Una de las características más preciosas de esta edad es la sinceridad. Ellos no ven la razón para mentir; esas razones se las enseñamos los adultos. “Eso no se dice”, les advertimos cuando expresan algunas de sus opiniones más sinceras. Y el niño, en su carrera hacia el adulto aprende a matizar, a esconder, a camuflar… a mentir.

No hace mucho, Marco y Bruno (mis nietecitos) habían colectado en una fiesta una cantidad considerable de dulces que guardaron celosamente en bolsas transparentes debidamente identificadas. Bruno, de tres años, no sabe todavía leer, pero sabe reconocer una B dondequiera que esté y su bolsa tenía una B dibujada. Una tarde entré a su habitación y lo encontré sacando chocolatines de la bolsa de su hermano mayor (6) para meterlos en la suya. Yo le dije, susurrando para que no me oyera su hermano:

—¿Le estas robando los chocolates a Marco?

A lo que él me respondió también susurrando, y como asombrado por mi pregunta, porque era obvio que eso era lo que estaba haciendo:

—Síiii

Y yo:

—¿Y por qué estas haciendo eso?

Y él (susurrando de nuevo):

— Porque los míos me los zampé ya todos …

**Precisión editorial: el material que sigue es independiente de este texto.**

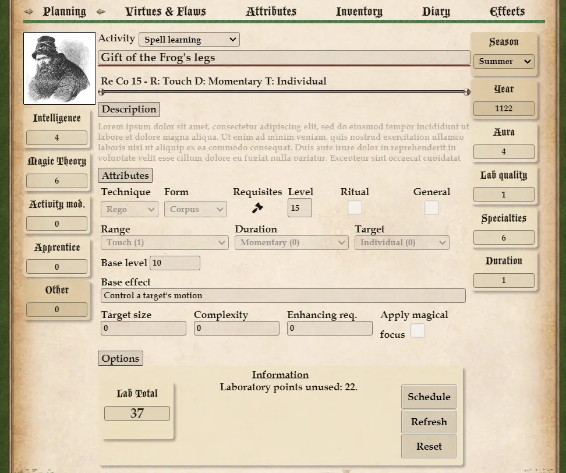Click the arrow icon right of Planning
The image size is (566, 473).
(x=101, y=12)
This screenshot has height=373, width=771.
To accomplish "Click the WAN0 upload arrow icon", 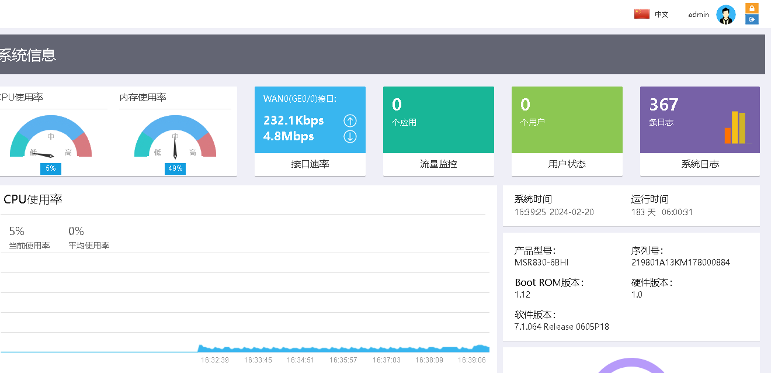I will (350, 121).
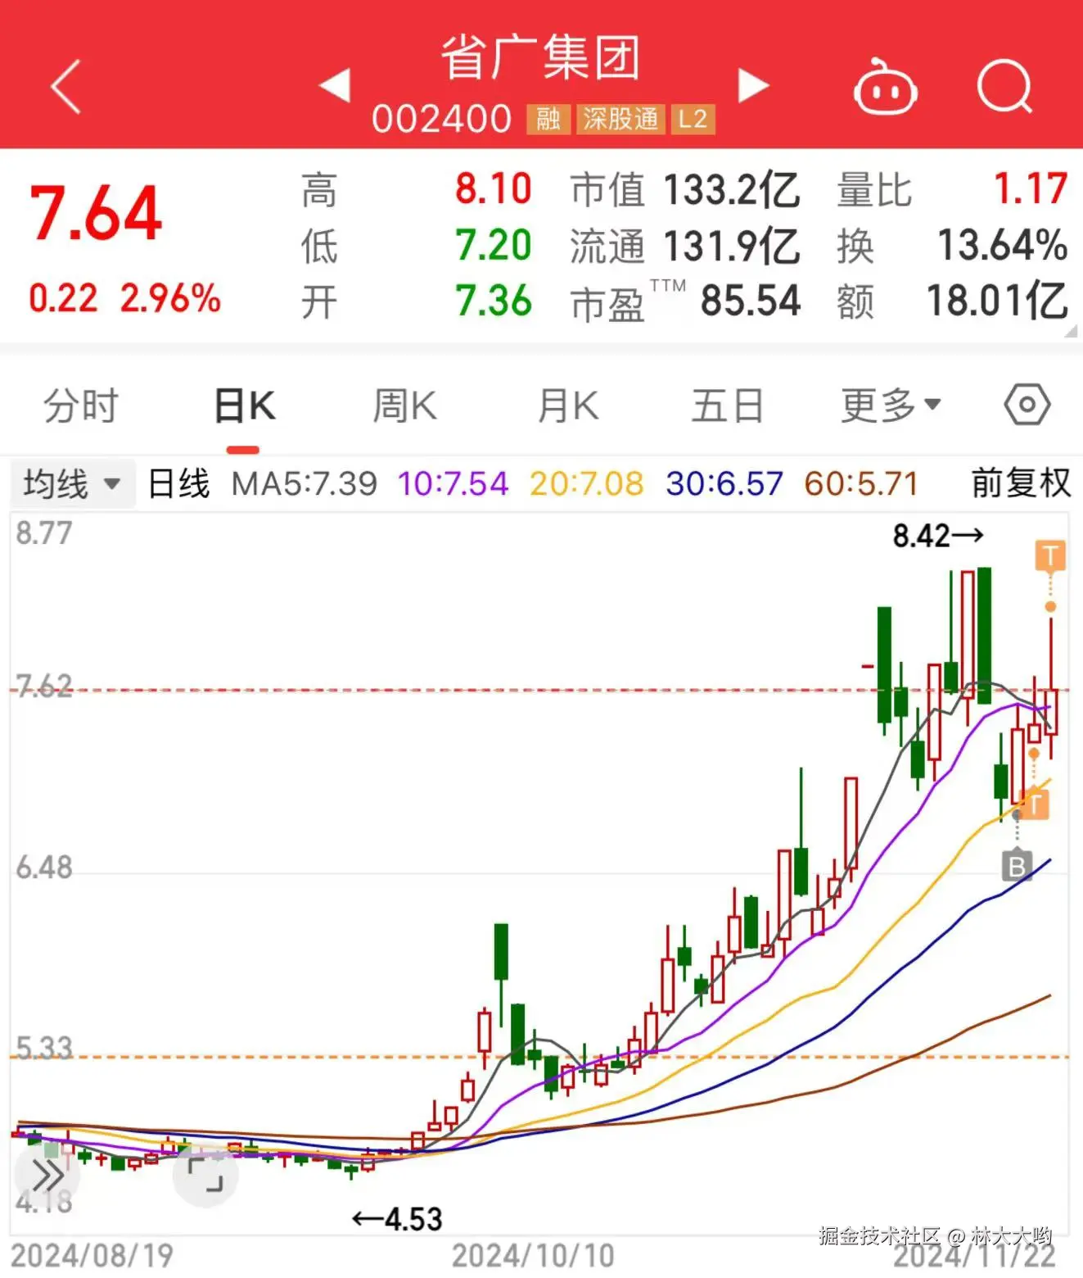Tap the 融 margin trading badge
1083x1278 pixels.
click(548, 120)
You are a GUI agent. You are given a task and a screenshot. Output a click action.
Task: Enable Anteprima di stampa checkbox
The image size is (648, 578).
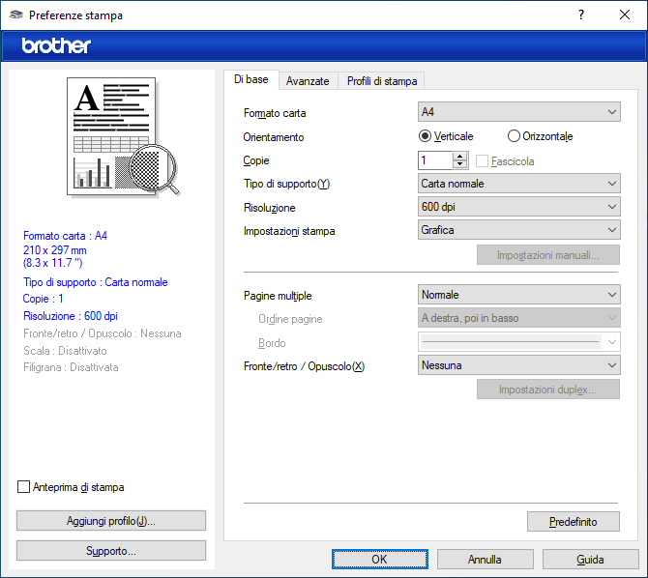point(24,487)
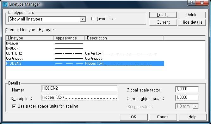The image size is (211, 124).
Task: Click the Appearance column header
Action: (x=69, y=38)
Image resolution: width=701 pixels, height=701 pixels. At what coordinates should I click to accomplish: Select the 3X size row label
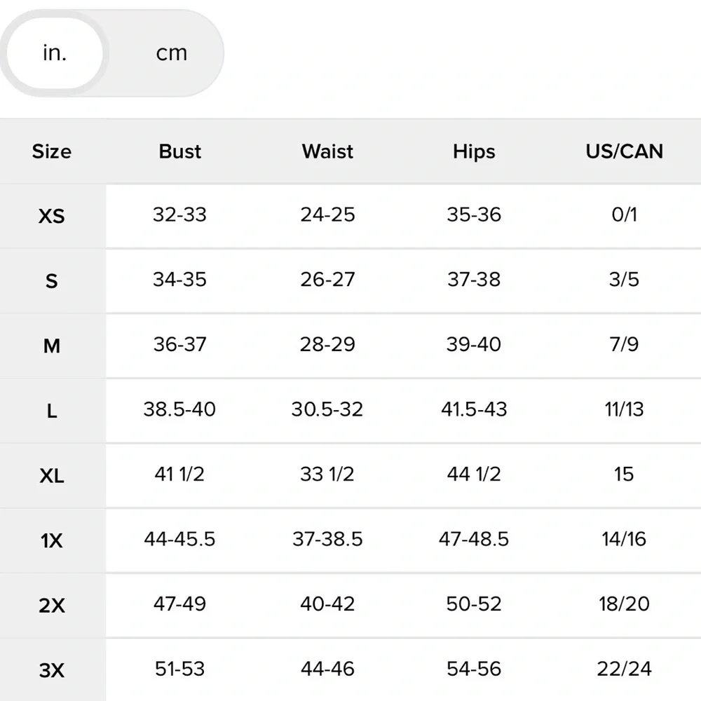[x=52, y=670]
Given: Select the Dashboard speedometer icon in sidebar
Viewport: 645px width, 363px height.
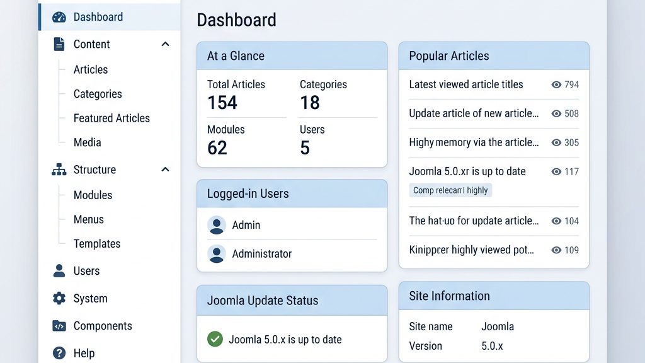Looking at the screenshot, I should (59, 17).
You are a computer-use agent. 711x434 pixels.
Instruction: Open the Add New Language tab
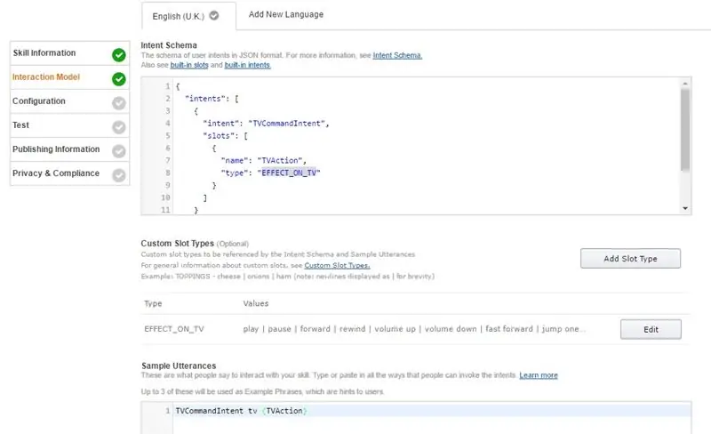point(286,14)
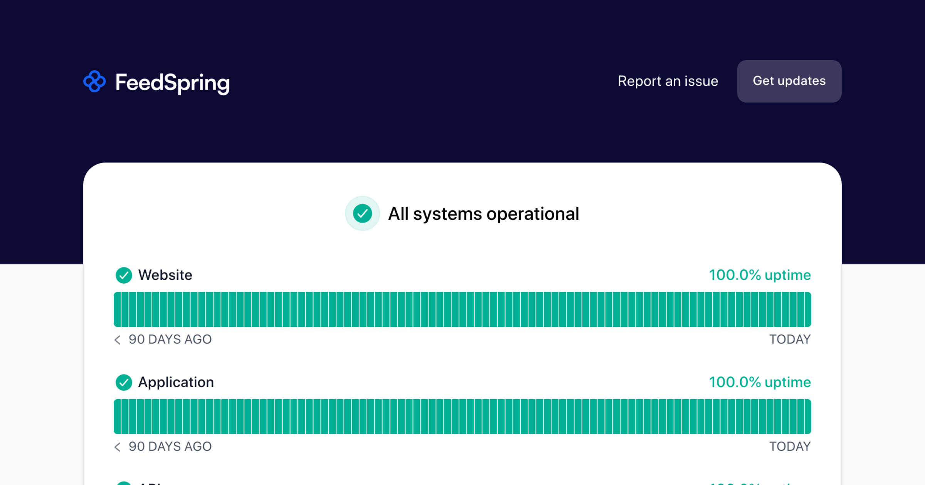The image size is (925, 485).
Task: Click the Application component name
Action: pos(176,382)
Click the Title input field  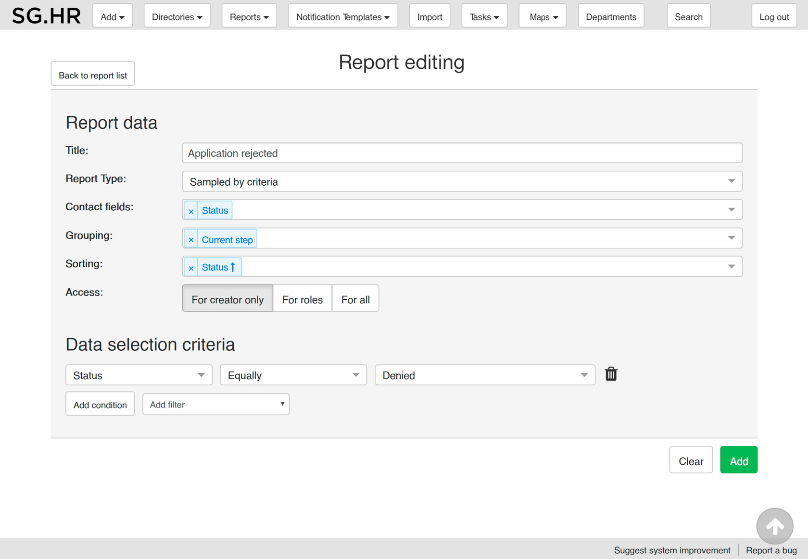coord(462,153)
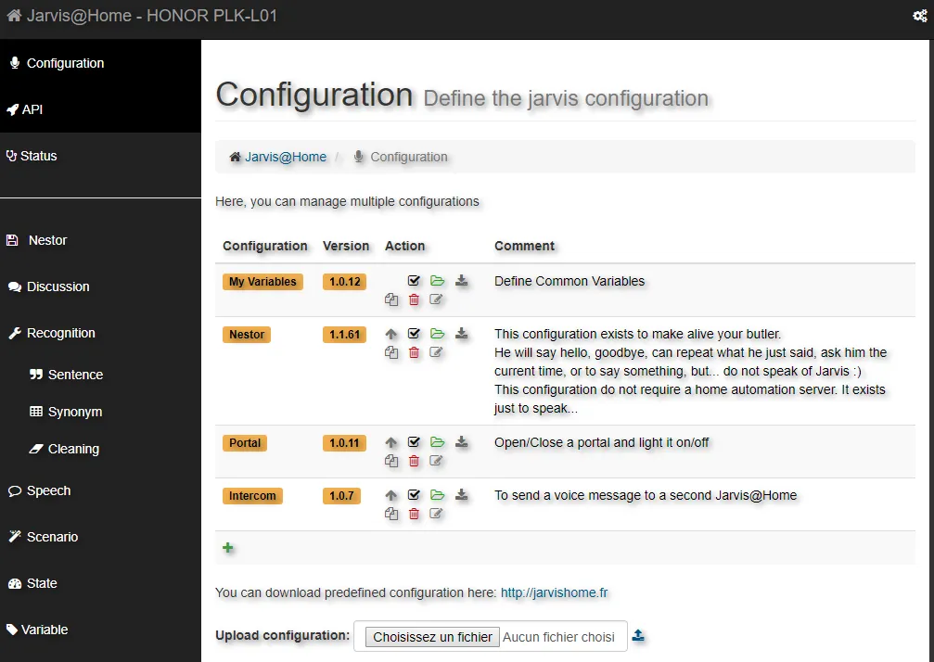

Tal cual, “me los zampé ”.  Lo dijo en italiano. Susurrado, pero muy claro:

I miei, me li son pappati tutti! 

Tuve que correr urgentemente al baño para reírme en privado y en susurros para que no pareciera que yo estaba de acuerdo con su primitiva y jocosa versión de justicia social.

En estos días de elecciones en Italia (siempre andan en eso) imagino por un momento si Berlusconi tuviera una migaja de la sinceridad de Bruno:

—¿Por qué le dijiste a la policía que la menor de edad que estabas “frecuentando” era la sobrina de Mubarak, el presidente de Egipto?

y Berlusconi con una honestidad imaginaria respondiendo:

—Porque me encanta tomar por culo a los italianos y comprobar que están siempre dispuestos a creer mis fantasías. ¡Es otro de mis vicios!

Pero no. El adulto (¡y tanto! ¡tiene 86 años!) Berlusconi no convive con la verdad desde hace unos 83 años y ahora está intentado meter la gran zancadilla al país antes de morir y se ha auto-candidateado a Presidente de la República. Tal vez siente que todavía le faltan algunos chocolatines por zamparse. Su glotonería parece sin fin.

¿Va a ganar? Probablemente sí. Los italianos están siempre dispuestos a creer en fantasías.

Dejarán que Rubi siga siendo la sobrina de Mubarak. Es lo mejor para todos.